-- begin --

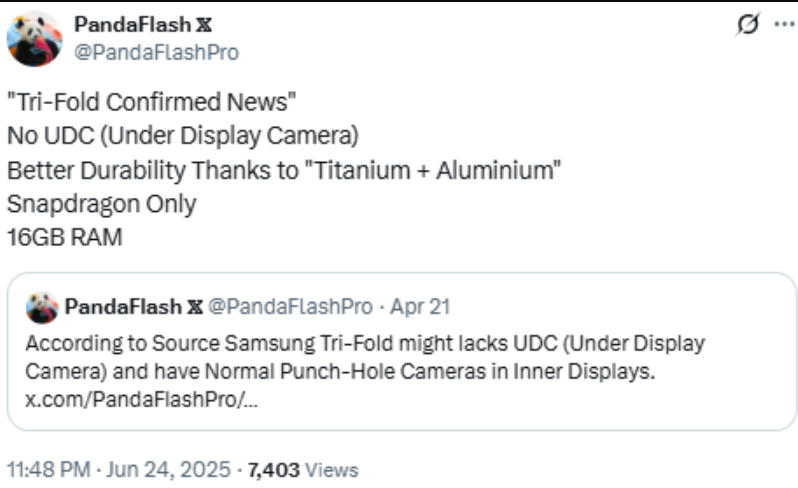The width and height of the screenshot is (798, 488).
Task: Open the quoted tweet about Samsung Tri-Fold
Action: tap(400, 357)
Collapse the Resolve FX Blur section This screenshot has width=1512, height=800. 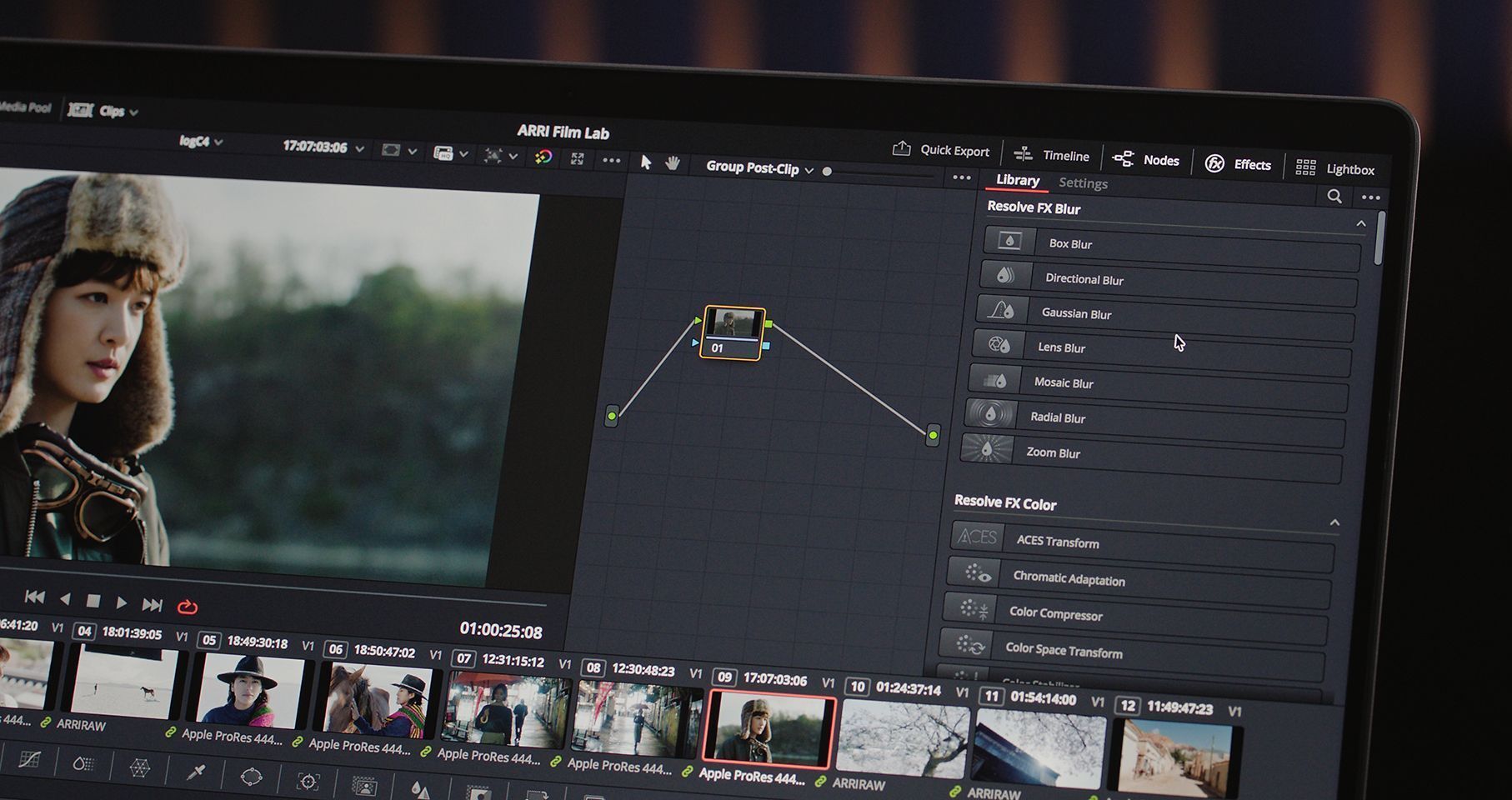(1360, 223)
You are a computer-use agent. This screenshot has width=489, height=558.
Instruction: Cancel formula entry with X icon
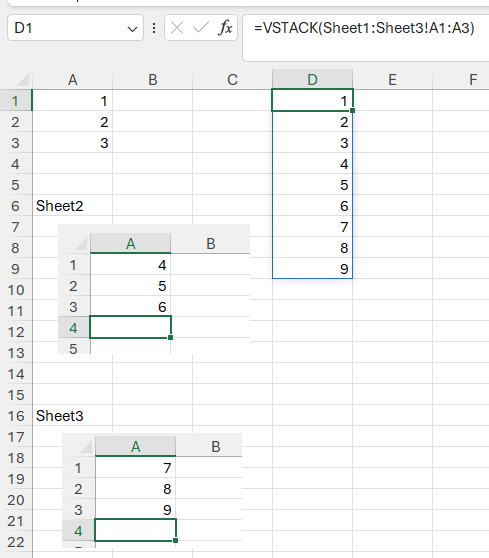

-- end --
-- begin --

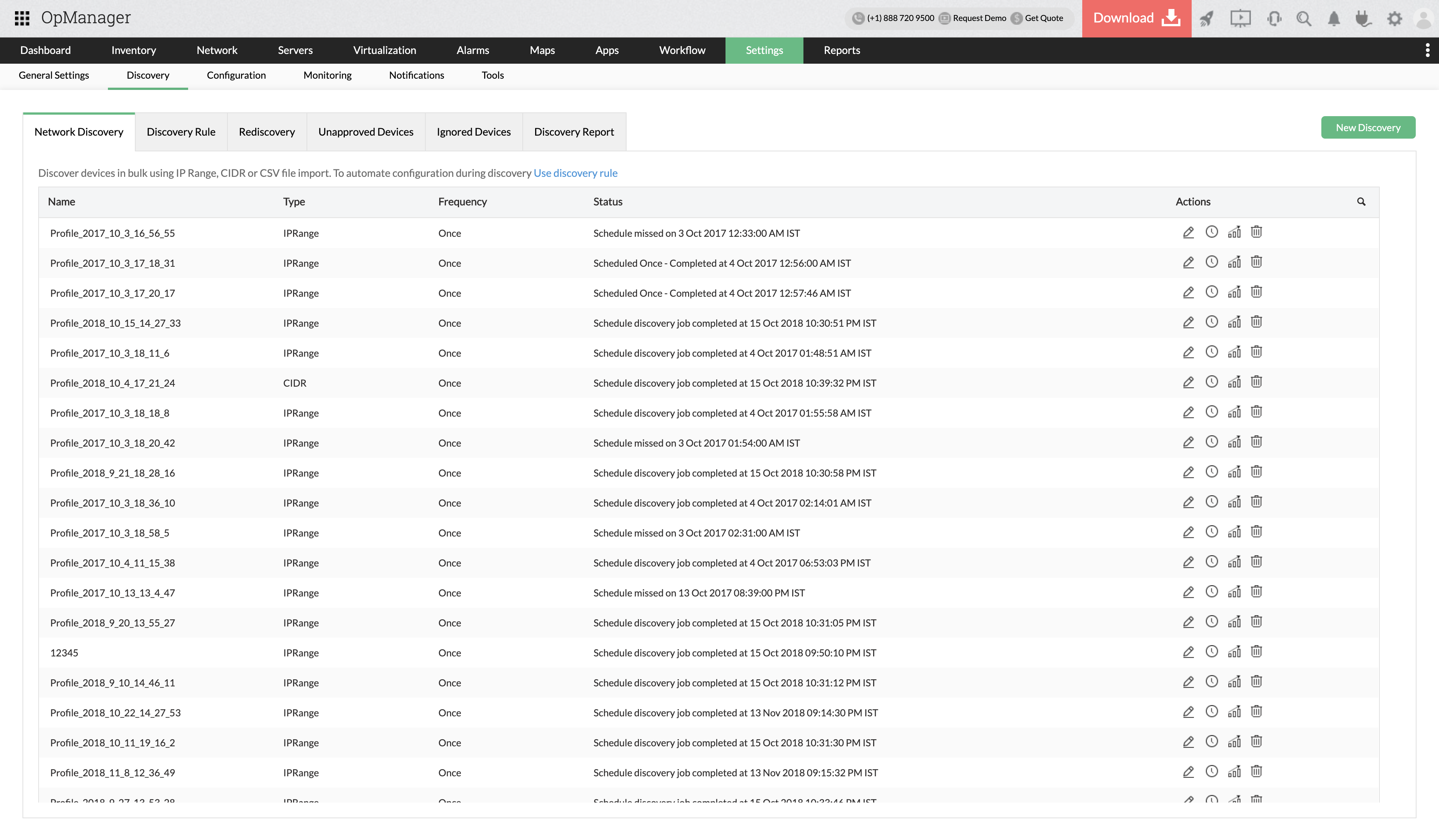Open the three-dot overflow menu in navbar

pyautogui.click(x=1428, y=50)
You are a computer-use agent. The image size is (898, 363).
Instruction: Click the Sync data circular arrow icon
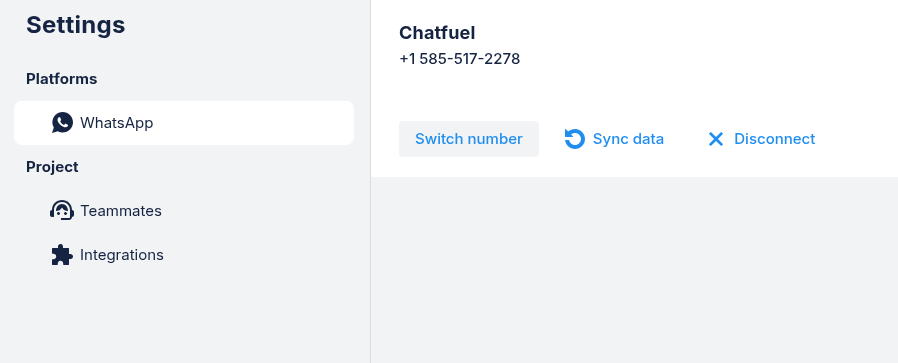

-- end --
-- begin --

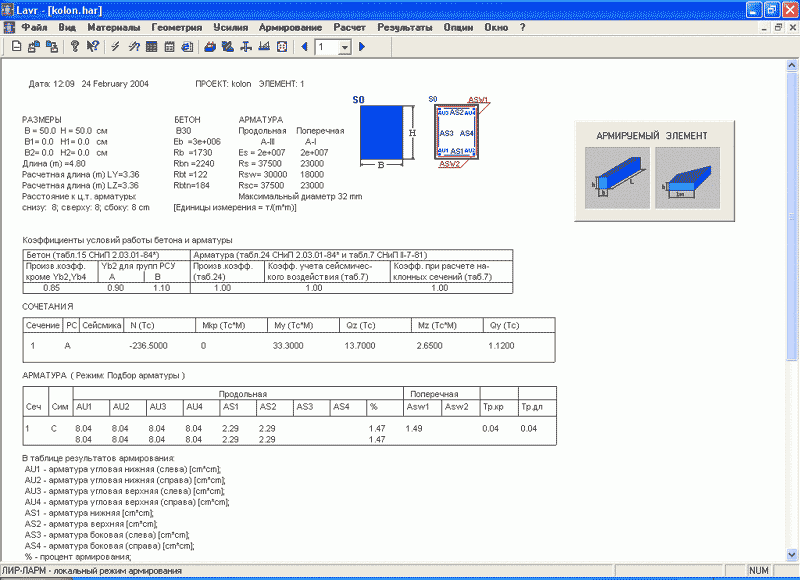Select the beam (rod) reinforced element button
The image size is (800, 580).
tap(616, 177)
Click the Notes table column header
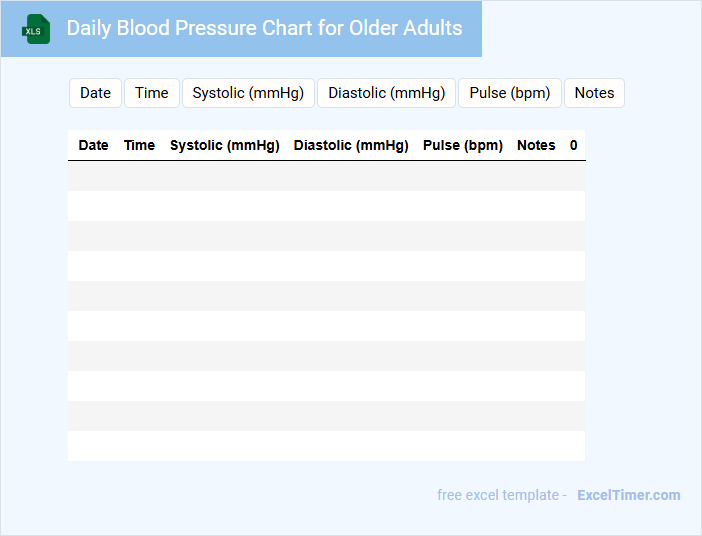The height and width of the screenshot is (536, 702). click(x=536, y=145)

-- end --

Reproduce verbatim the lines from the one containing "You are a computer-use agent. The" through the one containing "Instruction: Click the".

### Exercise output
You are a computer-use agent. The image size is (898, 363).
Instruction: Click the Sync data circular arrow icon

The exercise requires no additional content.